Given exercise A -
In the stove review, what type of fuel powers the Vango Combi IR Grill Compact?

Extract -

Julia Clarke on the Lairig Mor, West Highland Way
Julia Clarke

Julia is an avid camper and enjoys frequent adventures with her tent in tow. Whether its a spot of car camping or wild camping in the Scottish mountains, she's in her element under canvas. As one of our main gear experts, she's tested her fair share of camping stoves, from large double-burners to tiny backpacking stoves.

Vango Combi IR Grill Compact: first impressions

If you’re looking for a budget-friendly but reliable solution to cooking for a crowd at camp, look no further than the Vango Combi IR Grill Compact. I received a sample of this double-burner stove with grill from Outdoor World Direct and am loving it now the warmer weather has arrived. With two burners over a surface area of nearly 19in x 11in, I could cook with two large pots or skillets, as well as the infrared grill underneath. All three are powered by one ignition switch and provide a good heat source with decent fuel efficiency too.


• List price: £90
Fuel type: Butane
Ignition: Auto Piezo
• Weight: 8.5lbs / 3.87kg
• Packed size: 23.4 x 5.7 x 13.5in /  59.5 x 14.5 x 34.5cm 

Powered by a butane gas bottle, once this was hooked up I could set it on any surface thanks to its anti-slip feet and get cooking. The lid provides some wind protection, but it doesn’t have side panels so if you’re cooking on a gusty day you’ll want to hang a tarp or find a sheltered area. 

When finished cooking, it cools quickly and is really easy to clean. To pack it up, I just had to close the lid, fasten the latches and I was able to carry it under one arm back to the car. I found the plastic locking latches a bit fiddly at first and they seem a bit cheap, plus we’d love a carrying handle, but for the price you really get a lot for your money here.

Vango Combi IR Grill Compact: in the field 

Vango Combi IR Grill Compact

The grill comes with an easy to detach chrome handle for super easy toast or bacon (Image credit: Julia Clarke)

Given exercise B -
Show each line of the entries that contains the word "Open", counting only matches in the same case.

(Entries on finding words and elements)
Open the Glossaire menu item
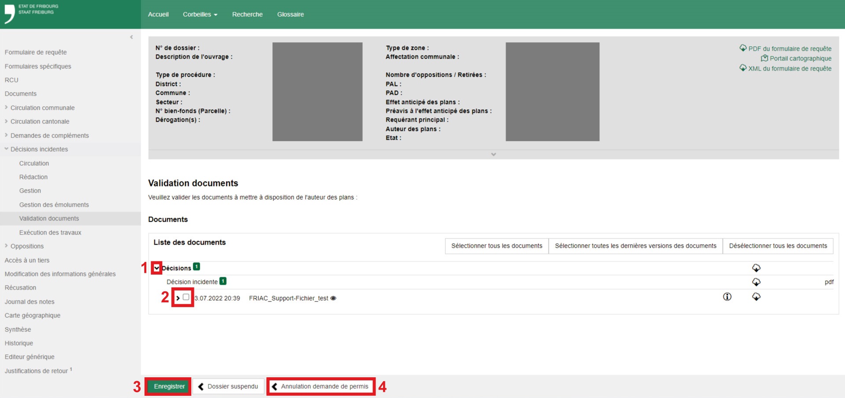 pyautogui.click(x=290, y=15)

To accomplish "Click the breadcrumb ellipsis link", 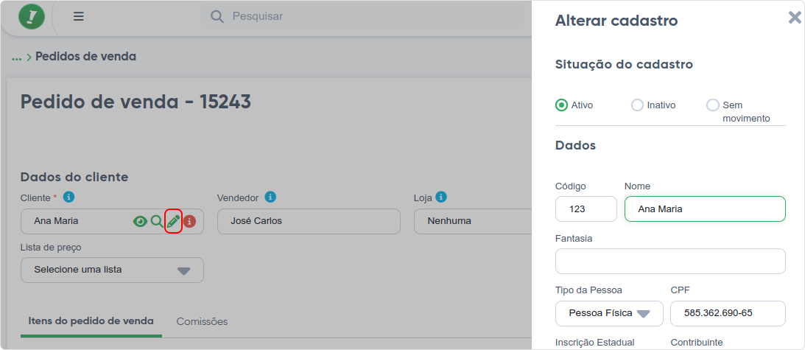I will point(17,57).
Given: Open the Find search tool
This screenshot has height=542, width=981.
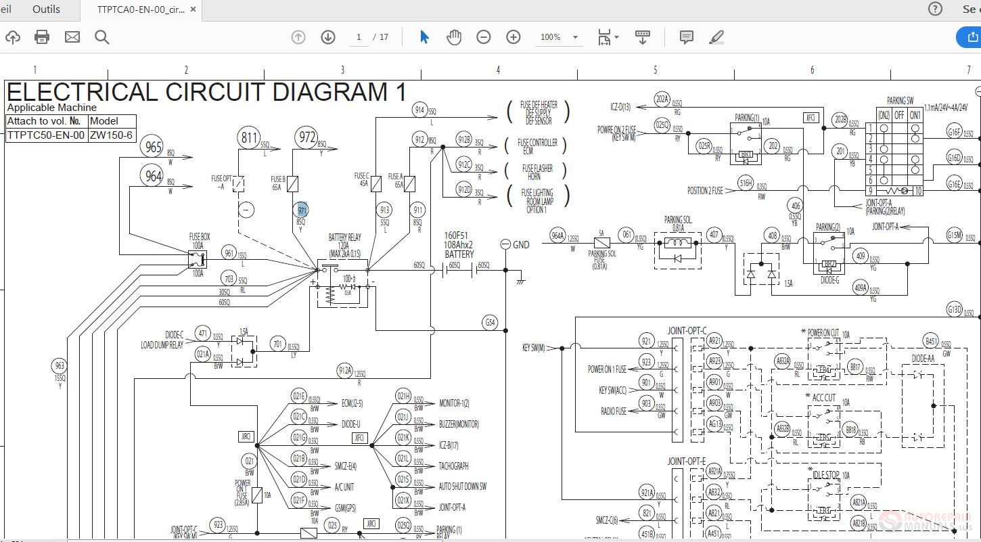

Finished answer A -
Butane

Finished answer B -
Open the Glossaire menu item
Given: Open the Find search tool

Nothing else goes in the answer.